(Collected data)
◆ ◆ ◆

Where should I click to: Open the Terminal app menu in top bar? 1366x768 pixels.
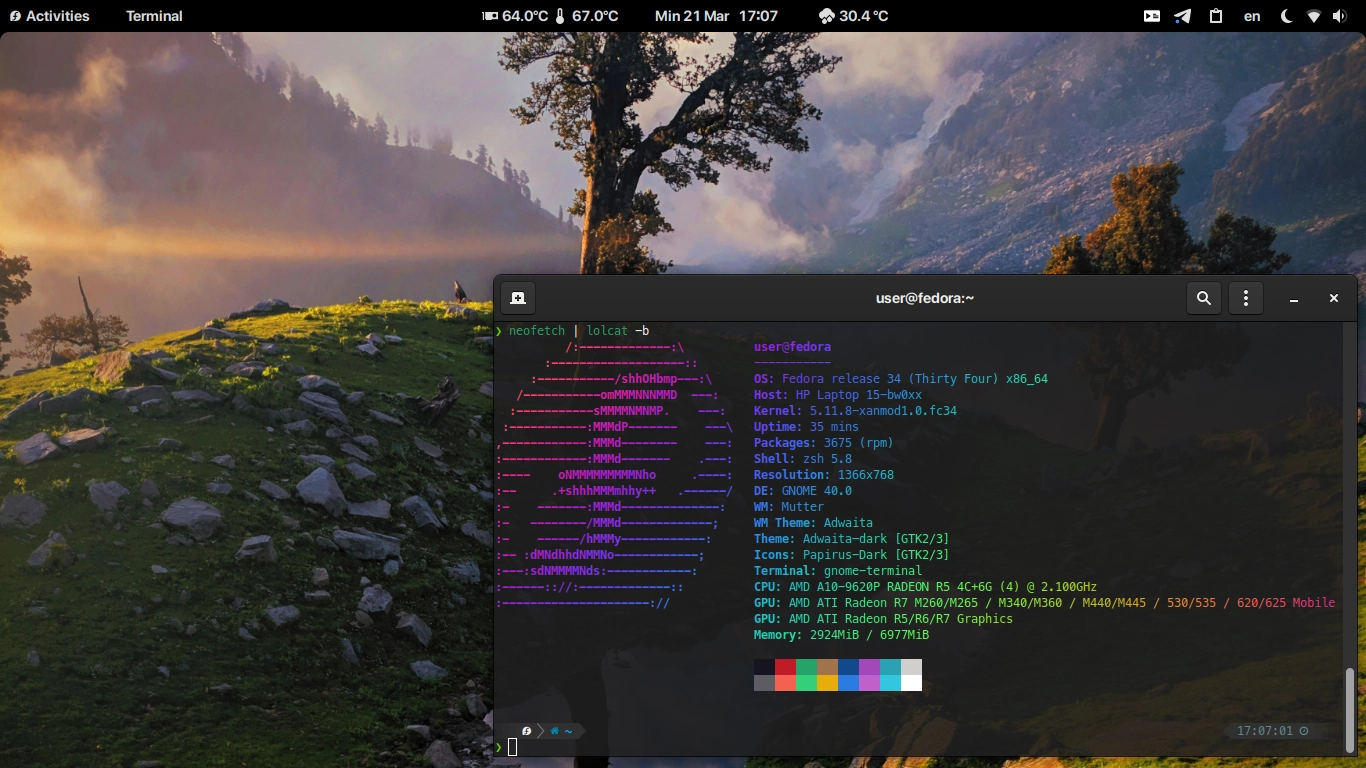[x=154, y=16]
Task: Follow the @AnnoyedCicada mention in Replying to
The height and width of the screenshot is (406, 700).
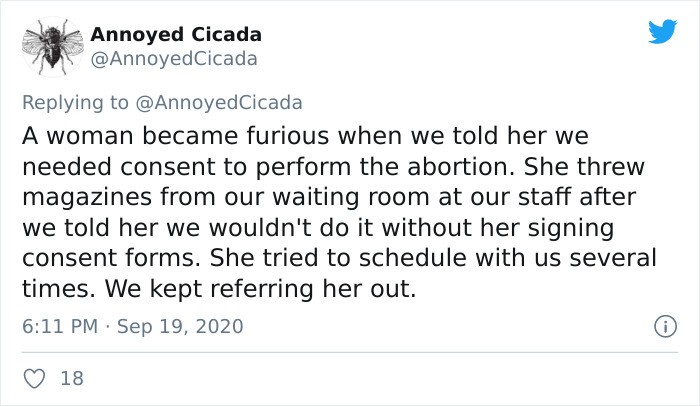Action: pyautogui.click(x=218, y=102)
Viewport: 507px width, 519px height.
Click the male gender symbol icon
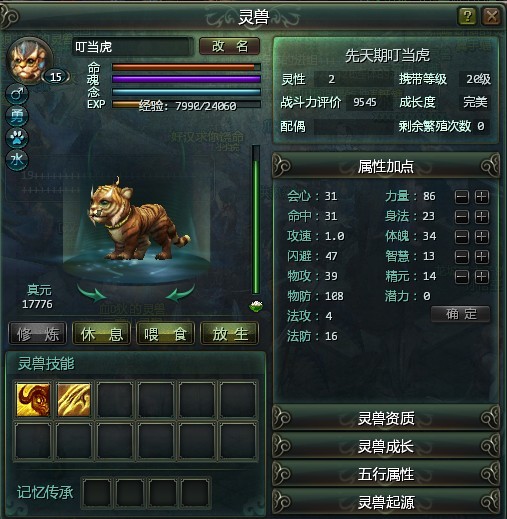tap(17, 94)
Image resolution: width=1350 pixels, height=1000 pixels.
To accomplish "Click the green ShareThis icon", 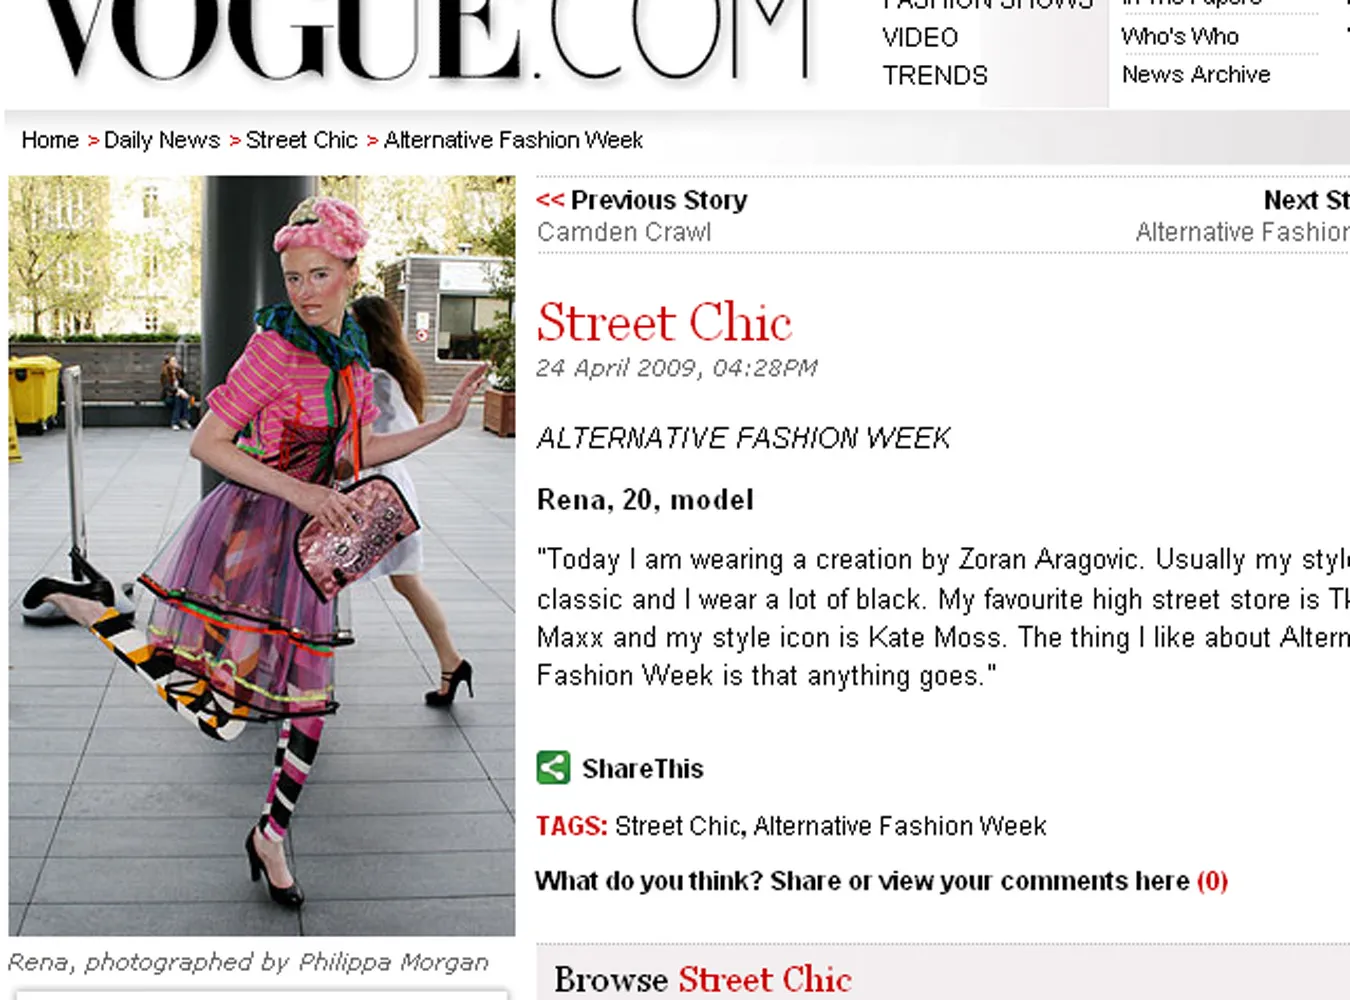I will click(x=553, y=767).
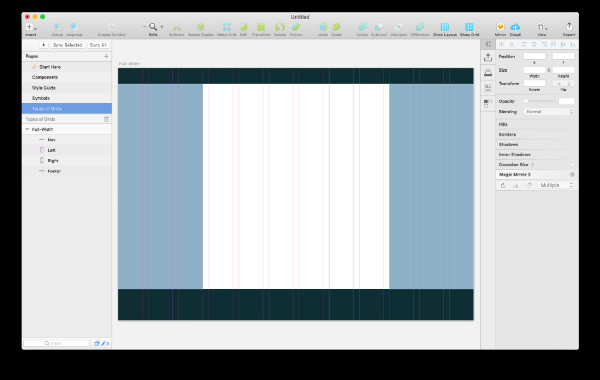
Task: Click the Export icon in toolbar
Action: coord(569,26)
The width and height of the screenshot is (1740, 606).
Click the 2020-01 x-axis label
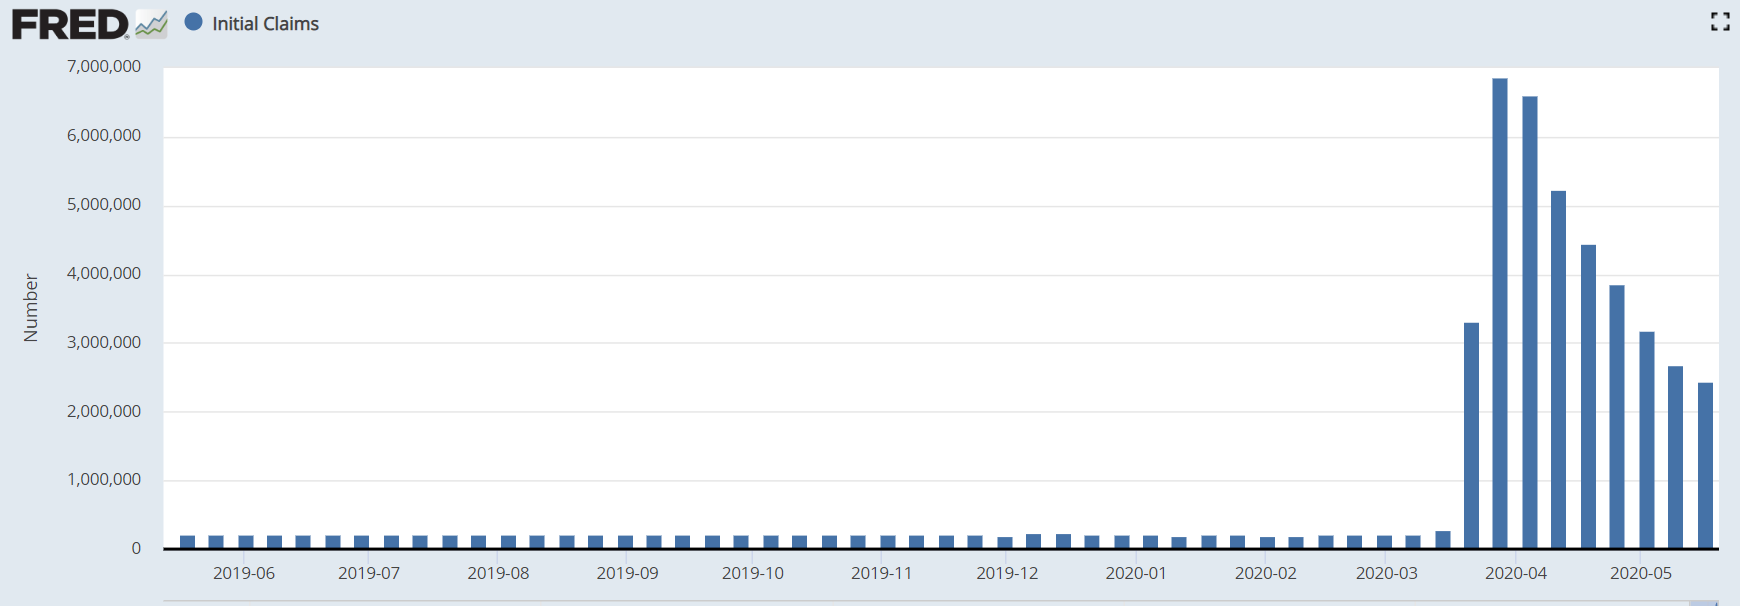click(x=1136, y=573)
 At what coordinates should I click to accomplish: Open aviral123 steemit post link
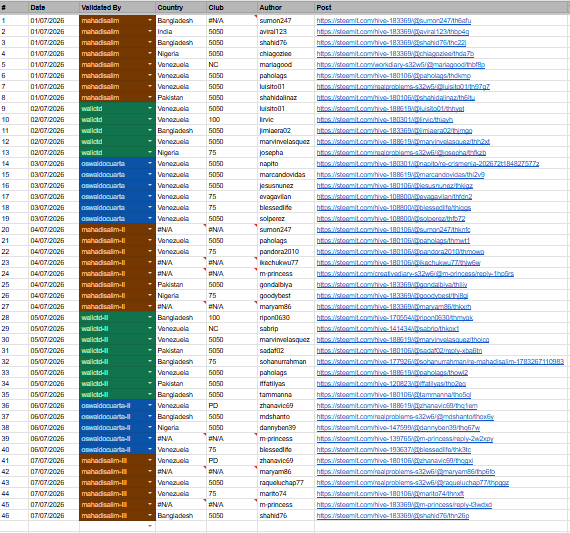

◆ ◆ ◆

» **Try it**:
Only the lines from the one that contains "The width and" to the end of the records, inclusive, are to be quoted exactly, with pictures excluded.

» **Written reply**:
The width and height of the screenshot is (1740, 606).
Click the 2020-01 x-axis label
click(x=1136, y=573)
 At what coordinates should I click to accomplish: Open aviral123 steemit post link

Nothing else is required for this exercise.